Carefully, Charon once more wrapped his crystal in the folds of his cloak and moved towards the narrowed passage. Feeling their way in the darkness, the others followed,easing their bodies between the cavern wall and heap of fallen rocks. As they pressed on, the tunnel narrowed until the rubble blocked their path. Scrabbling in the blackness, they heaved the stones as silently as their straining limbs and lungs would allow, until finally the opening was large enough to squeeze through.
Hello, little Titan.
Danae froze. ‘Stop,’ she whispered. ‘Did you hear that?’
‘What?’ breathed Atalanta.
‘That voice.’
‘I heard nothing,’ replied Telamon.
They carried on clambering around the rocks, Danae’s limbs heavy with dread.
She blinked as they emerged on the other side of the rubble, the passage lit by a dim orange glow bleeding from the braziers illuminating the pit of Tartarus.

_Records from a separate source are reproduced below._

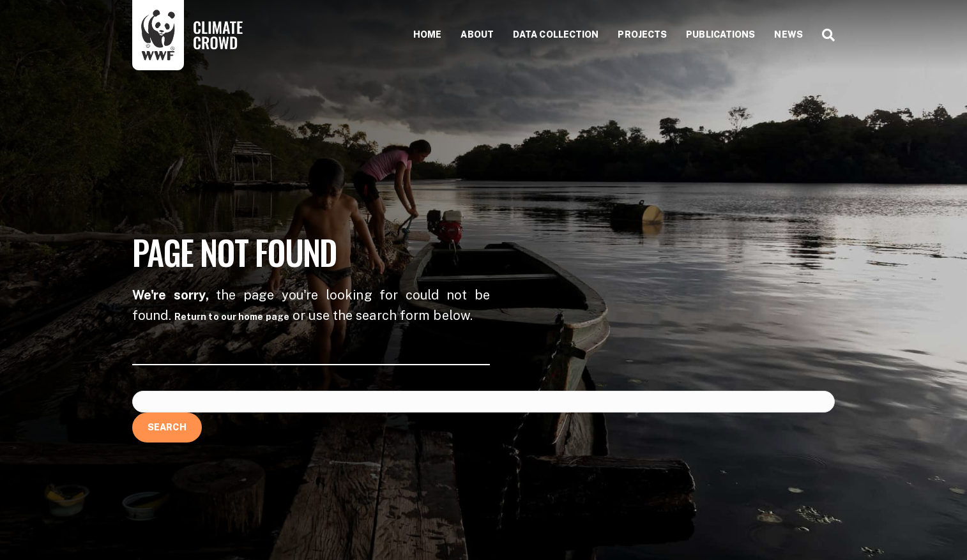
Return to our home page (232, 317)
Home (427, 34)
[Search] (823, 35)
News (788, 34)
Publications (720, 34)
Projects (642, 34)
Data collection (556, 34)
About (477, 34)
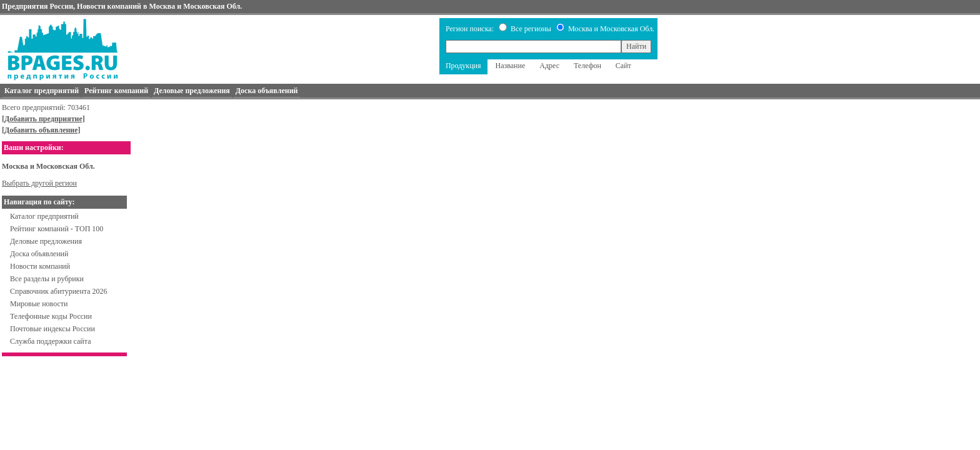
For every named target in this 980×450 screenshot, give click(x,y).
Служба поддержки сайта (51, 341)
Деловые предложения (46, 241)
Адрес (549, 66)
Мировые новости (39, 304)
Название (511, 66)
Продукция (463, 66)
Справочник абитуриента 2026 (59, 291)
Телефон (588, 66)
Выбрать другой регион (39, 183)
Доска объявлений (39, 254)
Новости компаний (40, 266)
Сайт (623, 66)
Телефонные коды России (51, 316)
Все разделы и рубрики (47, 279)
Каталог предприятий (44, 216)
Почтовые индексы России (52, 329)
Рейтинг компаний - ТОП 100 (56, 229)
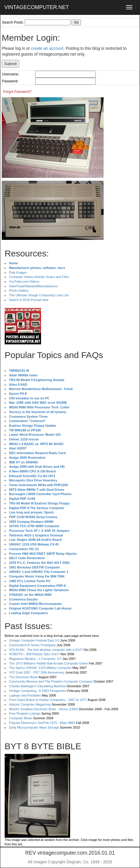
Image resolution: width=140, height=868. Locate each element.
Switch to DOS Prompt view (29, 300)
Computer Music (21, 718)
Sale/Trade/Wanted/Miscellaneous (33, 286)
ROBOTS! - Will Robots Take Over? (34, 654)
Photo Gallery (19, 290)
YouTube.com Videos (24, 281)
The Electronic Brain (23, 677)
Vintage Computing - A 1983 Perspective (38, 691)
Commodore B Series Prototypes (32, 645)
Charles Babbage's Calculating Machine (37, 686)
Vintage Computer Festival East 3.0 (34, 640)
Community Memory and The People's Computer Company (51, 681)
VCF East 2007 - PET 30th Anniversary (37, 672)
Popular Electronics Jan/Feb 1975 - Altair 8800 (42, 723)
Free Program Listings (25, 713)
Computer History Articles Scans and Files (39, 277)
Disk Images (18, 272)
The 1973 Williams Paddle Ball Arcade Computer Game (48, 663)
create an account (47, 48)
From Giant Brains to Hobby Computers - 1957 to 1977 (48, 700)
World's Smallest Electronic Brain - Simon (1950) (43, 709)
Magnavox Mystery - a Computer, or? (35, 659)
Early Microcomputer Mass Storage (34, 727)
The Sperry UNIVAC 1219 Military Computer (40, 668)
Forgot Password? (17, 92)
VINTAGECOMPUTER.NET (37, 7)
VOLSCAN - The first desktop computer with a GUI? (46, 650)
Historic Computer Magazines (30, 704)
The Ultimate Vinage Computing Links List (39, 295)
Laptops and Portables (25, 695)
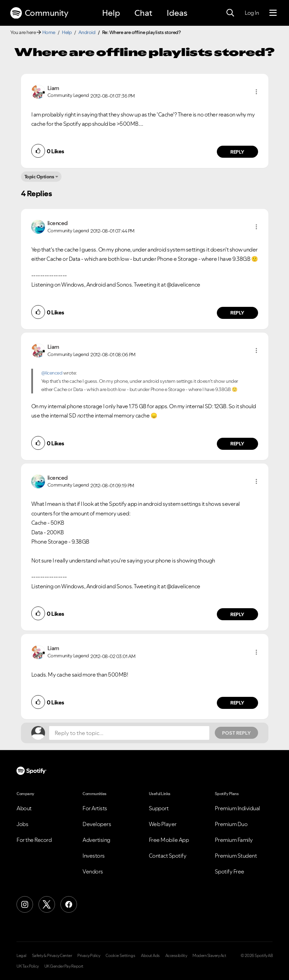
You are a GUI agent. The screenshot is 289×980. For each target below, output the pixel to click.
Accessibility (176, 956)
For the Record (34, 840)
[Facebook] (68, 904)
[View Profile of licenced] (57, 223)
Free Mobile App (169, 840)
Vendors (93, 872)
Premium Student (236, 856)
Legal (21, 956)
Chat (143, 13)
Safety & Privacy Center (52, 956)
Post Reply (237, 733)
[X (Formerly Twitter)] (47, 904)
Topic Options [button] (39, 177)
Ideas (177, 13)
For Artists (95, 808)
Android (87, 32)
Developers (97, 824)
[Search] (230, 13)
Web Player (162, 824)
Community (39, 13)
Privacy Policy (89, 956)
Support (159, 808)
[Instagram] (25, 904)
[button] (256, 92)
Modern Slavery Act (209, 956)
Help (111, 13)
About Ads (150, 956)
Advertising (96, 840)
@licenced (52, 373)
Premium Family (234, 840)
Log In (251, 13)
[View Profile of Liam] (53, 88)
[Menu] (273, 13)
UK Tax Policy (27, 966)
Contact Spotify (168, 856)
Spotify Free (230, 872)
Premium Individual (237, 808)
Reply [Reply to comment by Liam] (237, 152)
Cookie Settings (120, 956)
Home (49, 32)
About (24, 808)
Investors (94, 856)
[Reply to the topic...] (129, 733)
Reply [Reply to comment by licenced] (237, 313)
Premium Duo (231, 824)
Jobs (22, 824)
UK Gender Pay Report (64, 966)
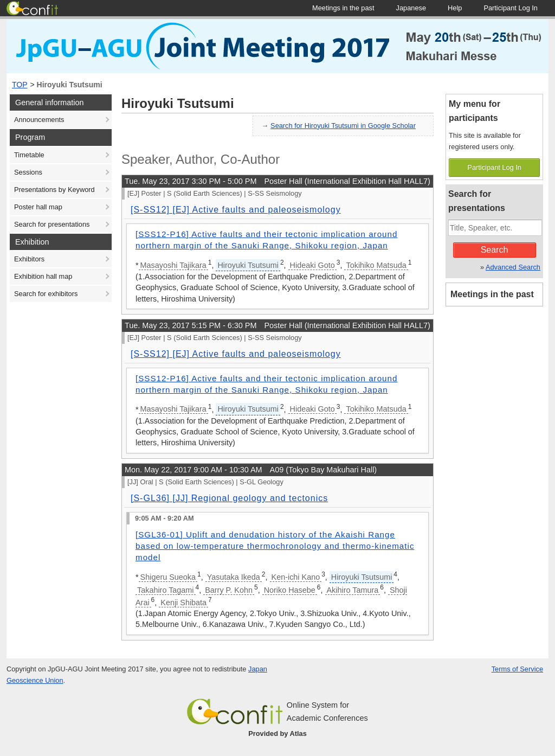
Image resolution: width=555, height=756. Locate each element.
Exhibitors (29, 259)
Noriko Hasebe (289, 590)
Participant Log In (494, 167)
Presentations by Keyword (54, 189)
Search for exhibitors (46, 293)
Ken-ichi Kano (296, 577)
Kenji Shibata (183, 603)
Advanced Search (513, 267)
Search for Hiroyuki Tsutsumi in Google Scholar (343, 125)
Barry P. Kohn (229, 590)
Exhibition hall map (43, 276)
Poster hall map (38, 207)
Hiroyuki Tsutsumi (69, 85)
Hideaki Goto (312, 265)
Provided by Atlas (278, 733)
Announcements (39, 119)
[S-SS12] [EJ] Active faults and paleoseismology (236, 209)
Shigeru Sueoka (168, 577)
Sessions (28, 172)
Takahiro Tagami (165, 590)
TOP (20, 85)
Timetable (29, 155)
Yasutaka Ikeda (234, 577)
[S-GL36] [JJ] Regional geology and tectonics (229, 498)
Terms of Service (517, 669)
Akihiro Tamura (353, 590)
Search (494, 249)
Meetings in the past (492, 294)
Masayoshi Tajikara (173, 265)
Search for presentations (51, 224)
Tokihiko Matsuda (376, 265)
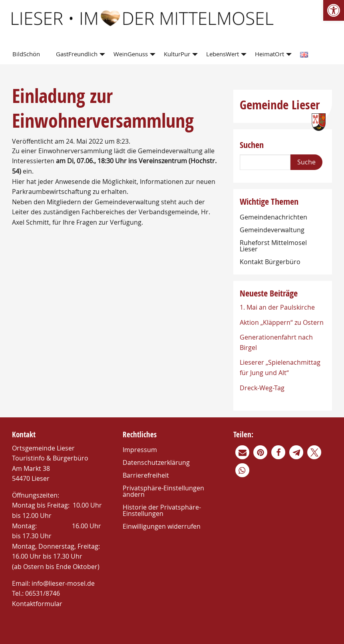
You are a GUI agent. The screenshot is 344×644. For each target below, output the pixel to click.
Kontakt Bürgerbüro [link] (270, 262)
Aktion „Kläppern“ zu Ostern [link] (282, 322)
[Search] (265, 162)
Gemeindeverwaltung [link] (272, 230)
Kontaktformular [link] (37, 604)
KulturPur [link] (177, 54)
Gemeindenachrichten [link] (273, 217)
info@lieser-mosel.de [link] (63, 583)
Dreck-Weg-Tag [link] (262, 388)
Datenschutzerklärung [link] (156, 462)
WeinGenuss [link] (131, 54)
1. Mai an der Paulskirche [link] (277, 307)
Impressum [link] (140, 450)
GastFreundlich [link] (77, 54)
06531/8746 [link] (42, 593)
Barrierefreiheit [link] (146, 475)
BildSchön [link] (26, 54)
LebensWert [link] (223, 54)
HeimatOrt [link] (269, 54)
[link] (334, 10)
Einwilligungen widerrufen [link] (161, 526)
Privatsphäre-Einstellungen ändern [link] (163, 491)
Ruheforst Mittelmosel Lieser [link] (273, 246)
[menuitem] (28, 54)
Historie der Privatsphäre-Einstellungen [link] (162, 510)
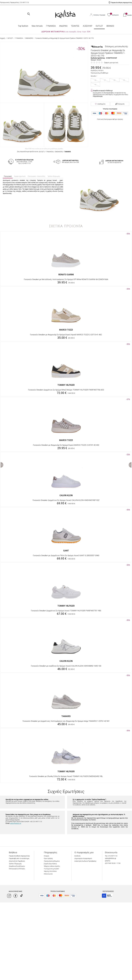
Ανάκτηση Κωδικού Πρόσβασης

Wide, terrified eyes glinted at them from the clefts of what once had been the Missing’s cave. Debris was strewn across the ground, as though Hades had blasted his way out of the collapsed cell. Six bodies lay on the floor, not a mark on them, but clearly dead.
The God of the Underworld was nowhere to be seen. Danae took no comfort from Hades’ absence. Surely he would have pursued her if he thought there was a chance she might escape?
‘Heracles?’ Telamon crept forward.
‘Gone,’ rasped a voice behind them.
A woman crept from the shadows, dressed in the ragged remains of a peplos. She was undernourished, like the rest of the Missing, her age indeterminate under the layers of grime encrusting her skin.